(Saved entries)
::::
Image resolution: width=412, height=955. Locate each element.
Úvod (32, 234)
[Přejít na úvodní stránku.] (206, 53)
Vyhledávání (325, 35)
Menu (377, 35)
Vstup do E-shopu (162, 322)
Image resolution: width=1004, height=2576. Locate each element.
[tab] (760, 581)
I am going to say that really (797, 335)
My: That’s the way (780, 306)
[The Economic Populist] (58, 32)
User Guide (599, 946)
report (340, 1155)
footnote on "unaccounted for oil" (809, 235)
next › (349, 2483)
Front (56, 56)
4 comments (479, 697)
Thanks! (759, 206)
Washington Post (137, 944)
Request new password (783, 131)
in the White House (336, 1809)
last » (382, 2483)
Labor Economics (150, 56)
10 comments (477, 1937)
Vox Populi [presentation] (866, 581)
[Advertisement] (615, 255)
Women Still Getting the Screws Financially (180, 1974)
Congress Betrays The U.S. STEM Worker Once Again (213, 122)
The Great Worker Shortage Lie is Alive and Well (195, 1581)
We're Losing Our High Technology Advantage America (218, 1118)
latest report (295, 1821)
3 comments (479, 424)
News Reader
::::
> **Try it**
Reproduce the data shown above with every line intact.

> **Written solution**
Image resolution: width=412, height=955. Locate each element.
Úvod (32, 234)
[Přejít na úvodní stránku.] (206, 53)
Vyhledávání (325, 35)
Menu (377, 35)
Vstup do E-shopu (162, 322)
Image resolution: width=1004, height=2576. Locate each element.
[tab] (760, 581)
I am going to say that really (797, 335)
My: That’s the way (780, 306)
[The Economic Populist] (58, 32)
User Guide (599, 946)
report (340, 1155)
footnote on "unaccounted for oil" (809, 235)
next › (349, 2483)
Front (56, 56)
4 comments (479, 697)
Thanks! (759, 206)
Washington Post (137, 944)
Request new password (783, 131)
in the White House (336, 1809)
last » (382, 2483)
Labor Economics (150, 56)
10 comments (477, 1937)
Vox Populi [presentation] (866, 581)
[Advertisement] (615, 255)
Women Still Getting the Screws Financially (180, 1974)
Congress Betrays The U.S. STEM Worker Once Again (213, 122)
The Great Worker Shortage Lie is Alive and Well (195, 1581)
We're Losing Our High Technology Advantage America (218, 1118)
latest report (295, 1821)
3 comments (479, 424)
News Reader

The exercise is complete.